Friday, June 26, 2015

The Taj Mahal Now Offers Free Wi-Fi


India’s jewel of Muslim art makes it that much easier to live-tweet your tour.


The Taj Mahal now has free Wi-Fi, because what good is the world’s most iconic example of Mughal architecture if you can’t FaceTime your cousin with its massive, white-marble dome looming behind you.
India’s federal information technology minister, Ravi Shankar Prasad, inaugurated the new service with a tweet on Tuesday. State-run telecom company Bharat Sanchar Nigam is providing the connection, as part of a government program to increase internet access in major cities and popular tourist attractions. Visitors can use free Wi-Fi for up to 30 minutes, and purchase more time through a subscription plan, if they plan on doing an inordinate amount of Facebooking from the 17th-century masoleum’s famously symmetrical grounds.
Expanding India’s broadband infrastructure has been a major initiative of social media savvy Indian prime minister Narendra Modi.

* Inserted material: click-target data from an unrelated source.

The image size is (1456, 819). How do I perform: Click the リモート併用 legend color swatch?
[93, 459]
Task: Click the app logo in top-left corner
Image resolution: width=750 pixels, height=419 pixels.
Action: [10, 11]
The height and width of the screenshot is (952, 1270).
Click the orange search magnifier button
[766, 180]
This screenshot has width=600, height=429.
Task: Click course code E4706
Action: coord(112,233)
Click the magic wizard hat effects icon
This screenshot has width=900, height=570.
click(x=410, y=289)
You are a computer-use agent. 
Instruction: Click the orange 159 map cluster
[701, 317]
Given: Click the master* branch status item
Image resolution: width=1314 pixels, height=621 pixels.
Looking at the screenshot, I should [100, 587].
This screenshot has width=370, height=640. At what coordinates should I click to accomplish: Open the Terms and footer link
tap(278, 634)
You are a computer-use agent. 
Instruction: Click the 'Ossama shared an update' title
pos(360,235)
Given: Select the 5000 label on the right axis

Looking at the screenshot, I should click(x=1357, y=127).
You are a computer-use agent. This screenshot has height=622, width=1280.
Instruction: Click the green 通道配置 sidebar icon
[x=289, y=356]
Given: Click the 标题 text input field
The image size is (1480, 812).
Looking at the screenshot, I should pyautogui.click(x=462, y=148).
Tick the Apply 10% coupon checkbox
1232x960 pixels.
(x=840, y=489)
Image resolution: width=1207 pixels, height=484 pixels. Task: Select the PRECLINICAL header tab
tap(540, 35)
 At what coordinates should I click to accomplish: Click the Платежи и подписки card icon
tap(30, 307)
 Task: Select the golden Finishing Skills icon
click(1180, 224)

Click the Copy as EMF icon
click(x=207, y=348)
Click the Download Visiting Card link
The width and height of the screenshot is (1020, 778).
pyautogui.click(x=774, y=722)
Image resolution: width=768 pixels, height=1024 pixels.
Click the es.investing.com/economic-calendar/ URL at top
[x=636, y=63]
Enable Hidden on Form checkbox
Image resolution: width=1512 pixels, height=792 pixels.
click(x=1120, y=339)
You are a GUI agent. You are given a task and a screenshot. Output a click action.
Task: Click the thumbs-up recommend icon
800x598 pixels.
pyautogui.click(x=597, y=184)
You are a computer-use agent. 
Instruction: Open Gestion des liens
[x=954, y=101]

According to a 2014 study from McKinsey and Facebook, India still has one billion people without internet access.
Many on Twitter have been celebrating the development, with the hashtag WiFiTaj, but as the Wall Street Journal points out, there have been a few critics. “With #WifiTaj now nobody will admire the beauty of #TajMahal any more because people will be busy in posting their selfies,” writes one concerned user.
As of press time, there is no explicit ban on selfie sticks, though they have been confiscated before.